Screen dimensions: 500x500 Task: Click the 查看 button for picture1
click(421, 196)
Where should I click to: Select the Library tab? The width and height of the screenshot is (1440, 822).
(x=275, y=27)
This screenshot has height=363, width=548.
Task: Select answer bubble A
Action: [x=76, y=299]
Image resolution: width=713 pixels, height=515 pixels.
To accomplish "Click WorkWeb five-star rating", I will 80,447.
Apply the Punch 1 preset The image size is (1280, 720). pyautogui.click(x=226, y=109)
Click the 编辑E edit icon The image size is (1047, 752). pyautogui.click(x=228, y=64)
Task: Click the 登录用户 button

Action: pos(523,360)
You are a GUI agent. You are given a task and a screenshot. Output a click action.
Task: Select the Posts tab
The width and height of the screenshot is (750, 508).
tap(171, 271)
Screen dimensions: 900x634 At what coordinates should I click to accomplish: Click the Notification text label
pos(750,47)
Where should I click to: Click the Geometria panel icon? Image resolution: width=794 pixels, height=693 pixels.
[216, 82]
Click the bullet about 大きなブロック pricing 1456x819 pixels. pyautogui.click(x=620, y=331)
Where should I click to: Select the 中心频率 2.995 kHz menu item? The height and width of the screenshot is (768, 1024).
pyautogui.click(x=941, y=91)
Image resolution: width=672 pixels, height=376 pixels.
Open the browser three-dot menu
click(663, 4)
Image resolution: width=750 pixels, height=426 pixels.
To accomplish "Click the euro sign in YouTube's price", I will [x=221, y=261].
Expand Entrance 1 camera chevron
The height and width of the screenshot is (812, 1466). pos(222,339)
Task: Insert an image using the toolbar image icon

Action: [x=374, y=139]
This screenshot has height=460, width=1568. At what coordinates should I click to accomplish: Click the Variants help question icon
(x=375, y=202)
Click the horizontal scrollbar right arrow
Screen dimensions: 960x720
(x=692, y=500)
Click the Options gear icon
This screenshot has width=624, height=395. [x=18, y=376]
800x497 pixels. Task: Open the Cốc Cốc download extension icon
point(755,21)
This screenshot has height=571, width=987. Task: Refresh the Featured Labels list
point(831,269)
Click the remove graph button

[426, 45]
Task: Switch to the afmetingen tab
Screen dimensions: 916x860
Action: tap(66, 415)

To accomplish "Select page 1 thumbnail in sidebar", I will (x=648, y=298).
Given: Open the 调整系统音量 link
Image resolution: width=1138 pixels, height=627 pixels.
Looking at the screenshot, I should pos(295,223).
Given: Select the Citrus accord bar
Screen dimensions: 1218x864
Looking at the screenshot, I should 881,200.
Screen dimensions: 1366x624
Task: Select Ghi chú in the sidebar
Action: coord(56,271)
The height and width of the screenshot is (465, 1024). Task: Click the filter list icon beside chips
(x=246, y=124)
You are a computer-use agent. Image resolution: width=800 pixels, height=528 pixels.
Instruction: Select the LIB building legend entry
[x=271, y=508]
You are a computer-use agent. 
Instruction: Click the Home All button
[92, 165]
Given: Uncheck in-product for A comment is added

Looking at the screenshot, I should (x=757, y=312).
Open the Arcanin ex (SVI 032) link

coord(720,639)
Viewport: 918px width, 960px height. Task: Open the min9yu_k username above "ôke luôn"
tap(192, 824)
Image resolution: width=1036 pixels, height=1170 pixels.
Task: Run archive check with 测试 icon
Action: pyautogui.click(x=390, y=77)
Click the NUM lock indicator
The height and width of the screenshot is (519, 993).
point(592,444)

▸ **TASK OBJECTIVE**
Please print the entries above from the very first line through the line containing "Click the 编辑E", both ends included, reproducing every line unchanged.

▸ **SOLUTION TO THIS EXERCISE**
Screen dimensions: 500x500 Task: Click the 查看 button for picture1
click(421, 196)
Where should I click to: Select the Library tab? The width and height of the screenshot is (1440, 822).
(x=275, y=27)
This screenshot has height=363, width=548.
Task: Select answer bubble A
Action: [x=76, y=299]
Image resolution: width=713 pixels, height=515 pixels.
To accomplish "Click WorkWeb five-star rating", I will 80,447.
Apply the Punch 1 preset The image size is (1280, 720). pyautogui.click(x=226, y=109)
Click the 编辑E edit icon The image size is (1047, 752). pyautogui.click(x=228, y=64)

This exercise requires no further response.